Affirmative Action Debate

History and Debate of Affirmative Action

Affirmative action programs are created in an attempt to make sure that all groups within a given society have the same opportunity to succeed. The term "affirmative action" was coined by President John F. Kennedy and expanded by President Lyndon Johnson. Although different terms are used for affirmative action in different nations, the concept is the same; affirmative action means making sure that active steps are taken so that minority groups are represented and hired in organizations, government and businesses. Employment decisions, admission to educational institutions, public health policies and other arenas have all been affected by a commitment to affirmative action.

Instituting an affirmative action policy comes from a particular assessment of a nation's past; it is seen as necessary as a compensatory measure in cultures that have a history of discrimination or of withholding economic opportunities based on race or national origin. While some countries refuse to participate in affirmative action because they have so-called "color-blind" laws mandating that all races simply be treated equally, other countries feel that favoring previously oppressed groups, often called "reverse discrimination," at least for a period of time, is the only way to restore complete equality in the long term. This belief can lead to the adoption of hiring quotas in which a certain number of hires or appointments must come from previously under-represented groups of people. In the United States, affirmative action has been widely practiced, but nearly as widely critiqued.

Critiques of Affirmative Action

Proponents of affirmative action point out that the groups it currently favors are coming out of backgrounds such as slavery, which made it nearly impossible for them to succeed; thus, they deserve a positive advantage when competing for jobs or positions against others who experienced no systemic barriers to success. Without a special opportunity to enter into the system, disadvantaged groups might never be able to overcome the handicap which was forced on them by the exclusive priorities of their culture. Eventually, all should be able to compete equally, but discrimination is too recent to expect underprivileged groups to do so now. In the end, the goal is a free and equal society in which nobody gets a head start to success. There are, however, many people who are skeptical about these claims. These critics of affirmative action point out that selecting someone purely based on their ethnicity or origin actually devalues the person's real accomplishments; they also say that this devaluation ends up hurting the wider ethnic or racial group from which a candidate comes.

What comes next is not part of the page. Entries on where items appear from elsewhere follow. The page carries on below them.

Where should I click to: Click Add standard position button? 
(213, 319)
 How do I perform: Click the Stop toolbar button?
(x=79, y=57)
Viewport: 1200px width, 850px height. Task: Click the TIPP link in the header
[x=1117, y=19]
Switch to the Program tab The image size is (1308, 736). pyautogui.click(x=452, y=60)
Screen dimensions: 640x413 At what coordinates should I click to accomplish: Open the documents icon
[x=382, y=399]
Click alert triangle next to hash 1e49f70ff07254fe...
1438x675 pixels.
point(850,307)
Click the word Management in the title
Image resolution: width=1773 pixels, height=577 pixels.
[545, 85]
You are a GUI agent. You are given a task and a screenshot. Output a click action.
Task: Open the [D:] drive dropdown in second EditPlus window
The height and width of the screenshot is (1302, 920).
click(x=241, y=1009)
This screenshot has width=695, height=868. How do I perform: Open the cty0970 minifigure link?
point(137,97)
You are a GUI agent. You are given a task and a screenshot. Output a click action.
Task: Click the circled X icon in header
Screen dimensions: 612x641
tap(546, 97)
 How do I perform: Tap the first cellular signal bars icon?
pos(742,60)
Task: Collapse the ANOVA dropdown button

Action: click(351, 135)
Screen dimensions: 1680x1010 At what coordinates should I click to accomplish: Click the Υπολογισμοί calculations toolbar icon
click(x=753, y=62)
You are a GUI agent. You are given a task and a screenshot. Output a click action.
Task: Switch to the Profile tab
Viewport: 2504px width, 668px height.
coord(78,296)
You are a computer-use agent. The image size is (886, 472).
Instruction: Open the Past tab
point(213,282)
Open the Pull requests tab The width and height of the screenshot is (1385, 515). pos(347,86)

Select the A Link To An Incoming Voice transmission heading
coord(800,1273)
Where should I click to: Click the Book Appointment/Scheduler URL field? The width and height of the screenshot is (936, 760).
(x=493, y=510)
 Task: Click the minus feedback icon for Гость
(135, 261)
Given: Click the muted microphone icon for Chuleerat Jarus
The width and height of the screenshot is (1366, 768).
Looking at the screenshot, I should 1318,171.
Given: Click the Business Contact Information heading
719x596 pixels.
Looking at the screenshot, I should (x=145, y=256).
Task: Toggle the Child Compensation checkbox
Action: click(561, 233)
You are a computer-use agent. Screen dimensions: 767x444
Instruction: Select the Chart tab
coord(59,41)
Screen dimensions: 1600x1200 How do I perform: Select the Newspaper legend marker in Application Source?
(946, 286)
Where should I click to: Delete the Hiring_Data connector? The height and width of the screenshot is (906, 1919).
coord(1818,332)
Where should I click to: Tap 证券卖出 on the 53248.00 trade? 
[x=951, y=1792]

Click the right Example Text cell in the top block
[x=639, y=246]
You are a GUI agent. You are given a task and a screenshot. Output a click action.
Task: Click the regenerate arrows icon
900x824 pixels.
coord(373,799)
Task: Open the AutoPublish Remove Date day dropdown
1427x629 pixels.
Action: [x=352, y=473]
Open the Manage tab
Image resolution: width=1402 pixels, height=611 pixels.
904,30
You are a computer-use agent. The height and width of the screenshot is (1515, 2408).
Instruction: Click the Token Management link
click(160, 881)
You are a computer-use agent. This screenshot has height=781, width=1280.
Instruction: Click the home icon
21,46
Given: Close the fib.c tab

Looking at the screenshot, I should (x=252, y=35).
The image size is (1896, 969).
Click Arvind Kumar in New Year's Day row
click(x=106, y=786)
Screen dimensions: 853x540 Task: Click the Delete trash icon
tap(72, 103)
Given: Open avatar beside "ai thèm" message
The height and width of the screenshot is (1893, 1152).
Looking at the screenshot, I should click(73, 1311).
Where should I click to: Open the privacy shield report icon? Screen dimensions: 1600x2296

Another common criticism is that as a form of reverse discrimination, affirmative action keeps societies aware of the barriers that divide it and actually perpetuates alienation and resentment between ethnically diverse groups, thus increasing rather than reducing racial tension. Another concern is that affirmative action may encourage individuals to misrepresent themselves as members of an underprivileged group so that they can get a job or appointment.

Finally, critics claim that racially-based hiring or appointment policies encourage everyone not to perform at their best - the underprivileged, because they may get the position anyway, and the privileged, because they cannot be hired no matter how well they perform. The affirmative action debate is heated; while most Americans favor affirmative action when it is focused on gender and seeks to make sure that enough women are hired, fewer of them claim to support racially-based affirmative action programs.